Figure 5. Silencing of CLIP170 enhances LPS-induced pro-inflammatory cytokines in mice.

(a & b) Depletion of CLIP170 in splenocytes or Kupffer cells derived from CLIP170 siRNA treated mice. Mice were treated with CLIP170 siRNA or control siRNA for 48 h, followed by collection of splenocytes (a) or Kupffer cells (b). The cells were analyzed by immunoblotting and qPCR to examine the levels of endogenous CLIP170. The blot was probed with anti-CLIP170 to detect the endogenous CLIP170. Actin served as the loading control. (c) Depletion of CLIP170 potentiates the expression of IL-6 and TNF-α in splenocytes.
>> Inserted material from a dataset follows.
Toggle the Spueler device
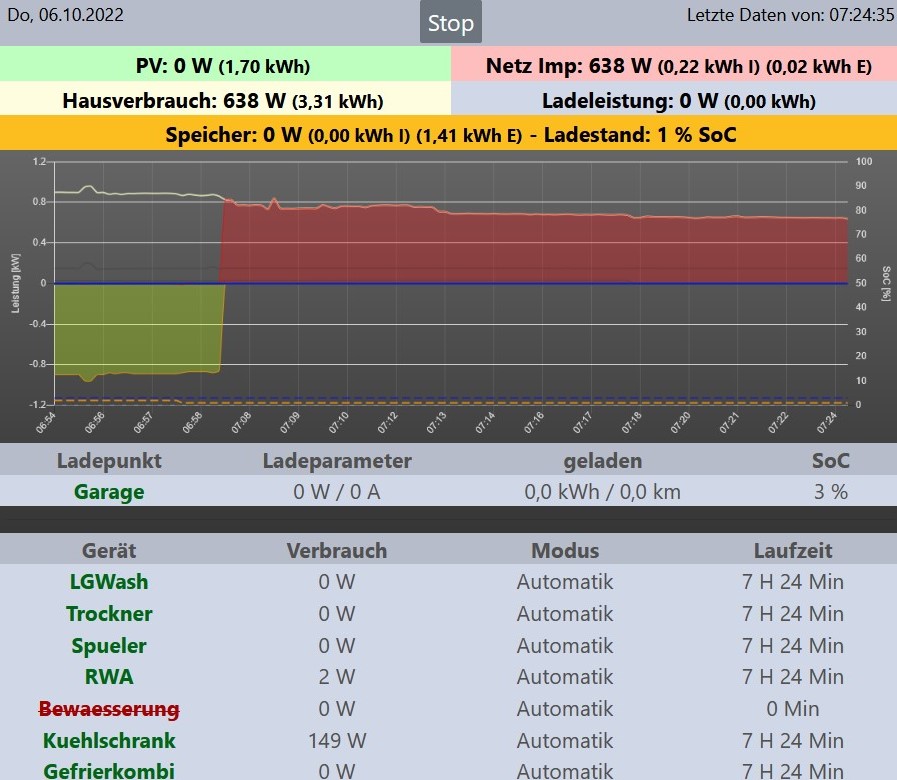The image size is (897, 780). point(109,645)
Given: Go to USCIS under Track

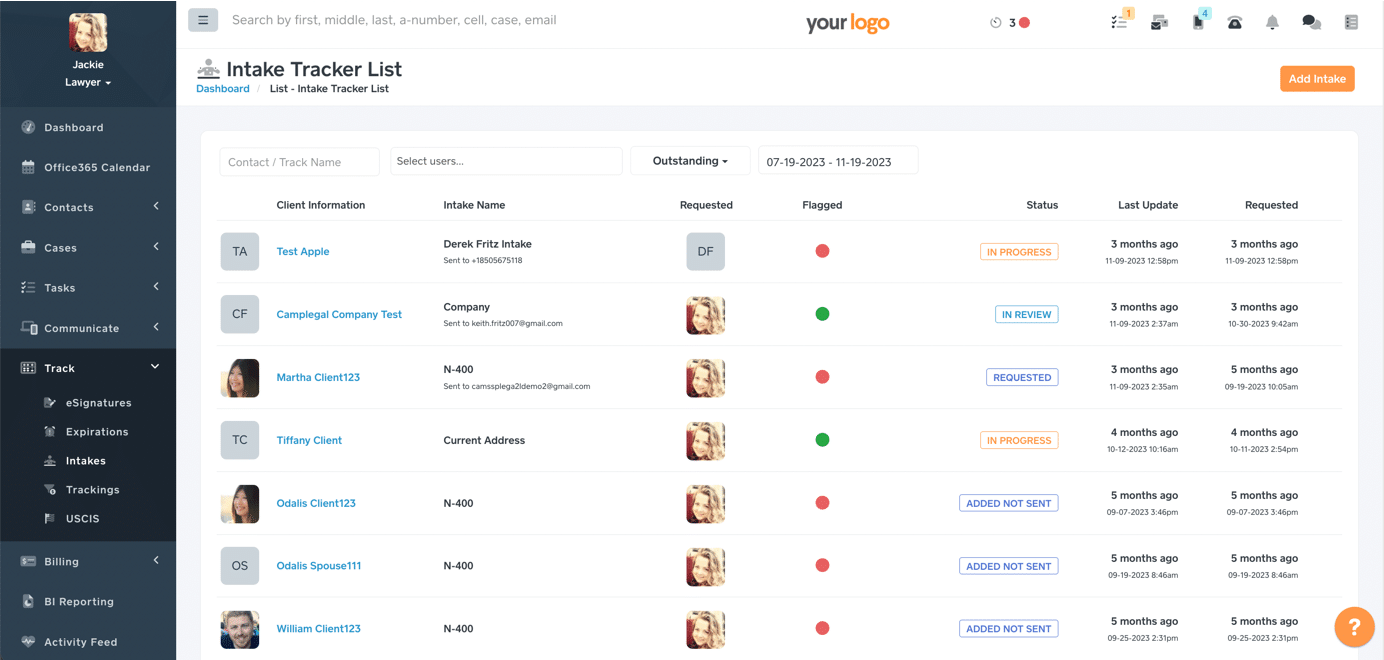Looking at the screenshot, I should tap(82, 519).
The splenocytes isolated from mice injected with CLIP170-specific or control siRNA were challenged with LPS (100 ng/ml) for the indicated time points followed by quantification of IL-6 and TNF-α by ELISA and qPCR. (d) Potentiated levels of IL-6 and TNF-α in the liver of CLIP170-silenced mice. Seventy-two hours after the siRNA delivery, mice were injected with LPS (25 mg/kg) intraperitoneally and the levels of IL-6 and TNF-α were quantified by qPCR. Data are presented as mean ± SD from two independent experiments of six mice per group; *P < 0.05, **P < 0.01 and ***P < 0.001.